Extracted records START

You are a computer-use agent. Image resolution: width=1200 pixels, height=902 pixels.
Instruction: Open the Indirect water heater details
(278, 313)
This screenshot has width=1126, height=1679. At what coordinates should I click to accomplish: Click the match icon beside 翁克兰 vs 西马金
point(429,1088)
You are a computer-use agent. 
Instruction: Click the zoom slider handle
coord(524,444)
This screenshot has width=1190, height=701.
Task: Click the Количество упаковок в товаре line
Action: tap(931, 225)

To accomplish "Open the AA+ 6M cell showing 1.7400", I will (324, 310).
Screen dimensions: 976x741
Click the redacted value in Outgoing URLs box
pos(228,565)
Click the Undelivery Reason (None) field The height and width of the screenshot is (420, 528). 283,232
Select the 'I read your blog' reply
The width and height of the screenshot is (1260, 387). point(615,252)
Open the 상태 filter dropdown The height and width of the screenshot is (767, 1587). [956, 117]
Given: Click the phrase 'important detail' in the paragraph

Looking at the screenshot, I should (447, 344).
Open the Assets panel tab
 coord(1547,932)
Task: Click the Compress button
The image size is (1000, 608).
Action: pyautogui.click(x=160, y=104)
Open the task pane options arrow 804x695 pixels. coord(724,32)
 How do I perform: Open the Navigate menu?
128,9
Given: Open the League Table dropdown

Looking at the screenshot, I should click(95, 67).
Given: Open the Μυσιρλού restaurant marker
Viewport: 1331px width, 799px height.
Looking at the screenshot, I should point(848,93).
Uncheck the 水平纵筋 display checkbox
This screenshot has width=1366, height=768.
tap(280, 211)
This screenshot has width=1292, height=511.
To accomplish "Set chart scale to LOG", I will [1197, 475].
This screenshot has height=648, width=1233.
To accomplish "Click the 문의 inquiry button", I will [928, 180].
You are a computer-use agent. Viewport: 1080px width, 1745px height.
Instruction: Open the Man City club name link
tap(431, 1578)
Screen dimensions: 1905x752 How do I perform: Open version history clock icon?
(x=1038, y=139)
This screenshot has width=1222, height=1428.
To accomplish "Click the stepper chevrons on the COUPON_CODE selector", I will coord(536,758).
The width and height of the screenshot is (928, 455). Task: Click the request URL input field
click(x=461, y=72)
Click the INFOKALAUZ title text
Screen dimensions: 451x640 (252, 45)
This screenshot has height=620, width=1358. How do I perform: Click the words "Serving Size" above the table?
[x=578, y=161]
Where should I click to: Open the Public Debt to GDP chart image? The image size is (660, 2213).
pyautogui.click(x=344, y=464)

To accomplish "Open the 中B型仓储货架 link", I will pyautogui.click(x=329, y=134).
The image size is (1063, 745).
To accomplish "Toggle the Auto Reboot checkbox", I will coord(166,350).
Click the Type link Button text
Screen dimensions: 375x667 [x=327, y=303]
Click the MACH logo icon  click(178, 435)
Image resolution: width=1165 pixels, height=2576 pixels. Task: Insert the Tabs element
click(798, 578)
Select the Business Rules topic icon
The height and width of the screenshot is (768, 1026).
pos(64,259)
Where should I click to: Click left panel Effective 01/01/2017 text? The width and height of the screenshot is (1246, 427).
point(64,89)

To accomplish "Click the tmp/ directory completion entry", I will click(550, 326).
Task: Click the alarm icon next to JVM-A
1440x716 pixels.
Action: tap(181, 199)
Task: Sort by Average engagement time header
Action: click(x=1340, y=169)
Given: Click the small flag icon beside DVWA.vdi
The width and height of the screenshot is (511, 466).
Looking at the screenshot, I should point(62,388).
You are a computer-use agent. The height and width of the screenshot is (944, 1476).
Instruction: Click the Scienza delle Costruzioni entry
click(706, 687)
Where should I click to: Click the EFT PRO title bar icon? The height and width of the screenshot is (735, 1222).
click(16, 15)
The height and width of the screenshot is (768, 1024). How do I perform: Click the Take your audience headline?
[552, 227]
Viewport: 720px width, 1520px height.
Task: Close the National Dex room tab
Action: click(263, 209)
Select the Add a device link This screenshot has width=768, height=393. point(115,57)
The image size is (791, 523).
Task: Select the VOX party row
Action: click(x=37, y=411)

Extracted records END

> _Aim of the exercise_: Reproduce the data above in full, with no line missing.

> _Solution for this task_:
You are a computer-use agent. Image resolution: width=1200 pixels, height=902 pixels.
Instruction: Open the Indirect water heater details
(278, 313)
This screenshot has width=1126, height=1679. At what coordinates should I click to accomplish: Click the match icon beside 翁克兰 vs 西马金
point(429,1088)
You are a computer-use agent. 
Instruction: Click the zoom slider handle
coord(524,444)
This screenshot has width=1190, height=701.
Task: Click the Количество упаковок в товаре line
Action: tap(931, 225)

To accomplish "Open the AA+ 6M cell showing 1.7400", I will (324, 310).
Screen dimensions: 976x741
Click the redacted value in Outgoing URLs box
pos(228,565)
Click the Undelivery Reason (None) field The height and width of the screenshot is (420, 528). 283,232
Select the 'I read your blog' reply
The width and height of the screenshot is (1260, 387). point(615,252)
Open the 상태 filter dropdown The height and width of the screenshot is (767, 1587). [956, 117]
Given: Click the phrase 'important detail' in the paragraph

Looking at the screenshot, I should (447, 344).
Open the Assets panel tab
 coord(1547,932)
Task: Click the Compress button
The image size is (1000, 608).
Action: pyautogui.click(x=160, y=104)
Open the task pane options arrow 804x695 pixels. coord(724,32)
 How do I perform: Open the Navigate menu?
128,9
Given: Open the League Table dropdown

Looking at the screenshot, I should click(95, 67).
Given: Open the Μυσιρλού restaurant marker
Viewport: 1331px width, 799px height.
Looking at the screenshot, I should point(848,93).
Uncheck the 水平纵筋 display checkbox
This screenshot has width=1366, height=768.
tap(280, 211)
This screenshot has width=1292, height=511.
To accomplish "Set chart scale to LOG", I will [1197, 475].
This screenshot has height=648, width=1233.
To accomplish "Click the 문의 inquiry button", I will [928, 180].
You are a computer-use agent. Viewport: 1080px width, 1745px height.
Instruction: Open the Man City club name link
tap(431, 1578)
Screen dimensions: 1905x752 How do I perform: Open version history clock icon?
(x=1038, y=139)
This screenshot has width=1222, height=1428.
To accomplish "Click the stepper chevrons on the COUPON_CODE selector", I will coord(536,758).
The width and height of the screenshot is (928, 455). Task: Click the request URL input field
click(x=461, y=72)
Click the INFOKALAUZ title text
Screen dimensions: 451x640 (252, 45)
This screenshot has height=620, width=1358. How do I perform: Click the words "Serving Size" above the table?
[x=578, y=161]
Where should I click to: Open the Public Debt to GDP chart image? The image size is (660, 2213).
pyautogui.click(x=344, y=464)

To accomplish "Open the 中B型仓储货架 link", I will pyautogui.click(x=329, y=134).
The image size is (1063, 745).
To accomplish "Toggle the Auto Reboot checkbox", I will coord(166,350).
Click the Type link Button text
Screen dimensions: 375x667 [x=327, y=303]
Click the MACH logo icon  click(178, 435)
Image resolution: width=1165 pixels, height=2576 pixels. Task: Insert the Tabs element
click(798, 578)
Select the Business Rules topic icon
The height and width of the screenshot is (768, 1026).
pos(64,259)
Where should I click to: Click left panel Effective 01/01/2017 text? The width and height of the screenshot is (1246, 427).
point(64,89)

To accomplish "Click the tmp/ directory completion entry", I will click(550, 326).
Task: Click the alarm icon next to JVM-A
1440x716 pixels.
Action: tap(181, 199)
Task: Sort by Average engagement time header
Action: click(x=1340, y=169)
Given: Click the small flag icon beside DVWA.vdi
The width and height of the screenshot is (511, 466).
Looking at the screenshot, I should point(62,388).
You are a computer-use agent. The height and width of the screenshot is (944, 1476).
Instruction: Click the Scienza delle Costruzioni entry
click(706, 687)
Where should I click to: Click the EFT PRO title bar icon? The height and width of the screenshot is (735, 1222).
click(16, 15)
The height and width of the screenshot is (768, 1024). How do I perform: Click the Take your audience headline?
[552, 227]
Viewport: 720px width, 1520px height.
Task: Close the National Dex room tab
Action: click(263, 209)
Select the Add a device link This screenshot has width=768, height=393. point(115,57)
The image size is (791, 523).
Task: Select the VOX party row
Action: click(x=37, y=411)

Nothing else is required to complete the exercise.